Cette semaine, le Conseil des droits de l’homme de l’Organisation des Nations unies (ONU) doit voter une résolution dirigée par six pays de la région qui promeuvent la continuité du mandat de la Mission internationale indépendante d’établissement des faits sur le Venezuela (FFM pour son sigle). en anglais), qui a produit des rapports dans lesquels elle conclut que des crimes contre l’humanité ont été commis dans le pays.
Le Brésil, le Canada, le Chili, le Guatemala, le Paraguay et l’Équateur sont les pays qui promeuvent la résolution.
Bien que le Pérou l’ait également soutenu en principe, il a décidé il y a quelques jours de se retirer du groupe des promoteurs et s’est limité à réitérer sa préoccupation face aux « violations et abus graves » des droits de l’homme qui continuent d’être documentés par le Haut-Commissariat des Nations Unies aux droits de l’homme. Droits humains.
Mais les militants des droits fondamentaux expriment également leur inquiétude quant aux éventuelles actions que le gouvernement vénézuélien pourrait mettre en œuvre, après que le ministère vénézuélien des Affaires étrangères a averti qu’il prendrait les « mesures politiques et diplomatiques pertinentes dans la sphère bilatérale et multilatérale face à une éventuelle prolongation du mandat » du mécanisme qu’il a qualifié d’ingérence.
Interrogé sur ce que pourraient être les « mesures » gouvernementales, Ali Daniels, directeur d’Access to Justice, une association civile dédiée à la surveillance de l’administration de la justice et de l’État de droit au Venezuela, estime qu’un scénario pourrait être la fermeture du Bureau de le Haut-Commissariat des Nations Unies aux droits de l’homme (HCDH) à Caracas.

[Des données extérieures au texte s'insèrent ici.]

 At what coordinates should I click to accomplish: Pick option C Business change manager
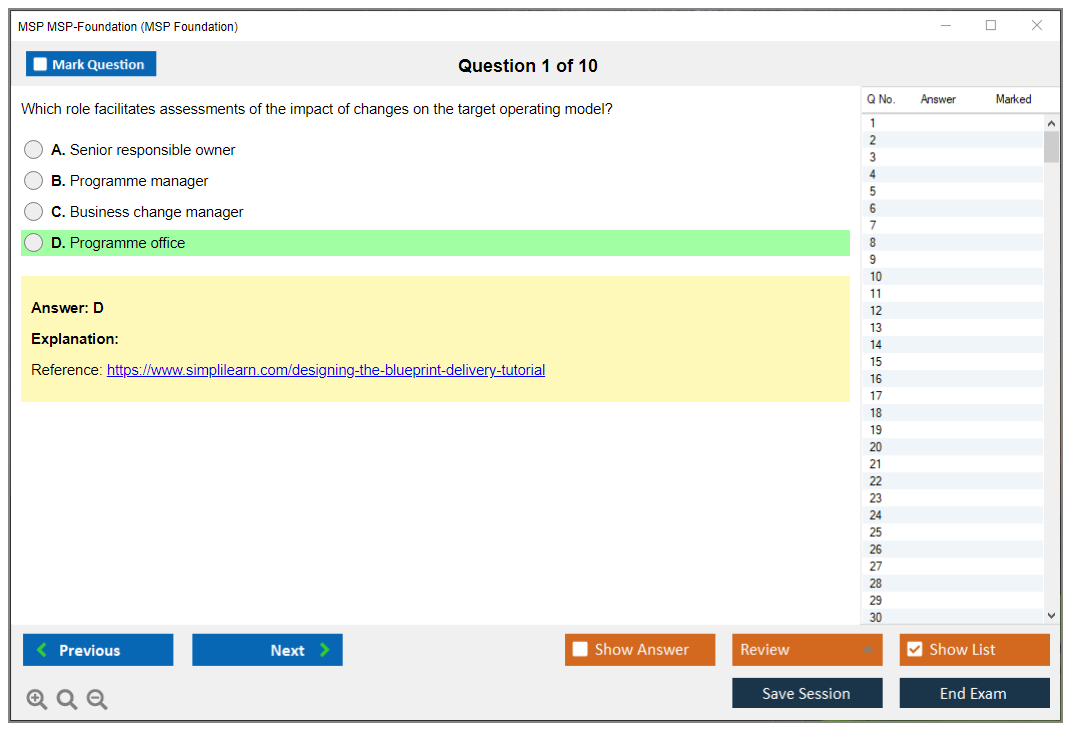[34, 212]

Daniels est professeur de droit international humanitaire à l’Université catholique Andrés Bello.
« Cela nous inquiète car quelles que soient les objections que nous pourrions avoir au travail de ce bureau ici, c’est un organe des droits de l’homme et nous considérons qu’il est très important qu’il reste en place dans la mesure où il a dénoncé des éléments importants de violations des droits de l’homme dans le pays et a canalisé diverses plaintes déposées par des défenseurs des droits humains », a-t-il expliqué.
De l’avis de Daniels, la réaction du gouvernement démontre que le rapport « produit ses effets » et que la plus grande preuve que le rapport expose la vérité est la censure et l’autocensure qui ont eu lieu autrefois dans les médias à signal ouvert du pays. il a été divulgué.
Les déclarations du gouvernement sont intervenues après la présentation du dernier rapport de la Mission, dans lequel il concluait que des personnes de haut rang dans la chaîne de commandement des services de renseignement vénézuéliens avaient commis des « crimes contre l’humanité » et désignait le président Nicolás Maduro à la tête de plans de répression contre la dissidence. .
Que peut venir ?
Marta Valiñas, présidente du FFM estime qu’il faut attendre que les « considérations relatives aux droits de l’homme » l’emportent, lors du processus de vote au Conseil des droits de l’homme cette semaine.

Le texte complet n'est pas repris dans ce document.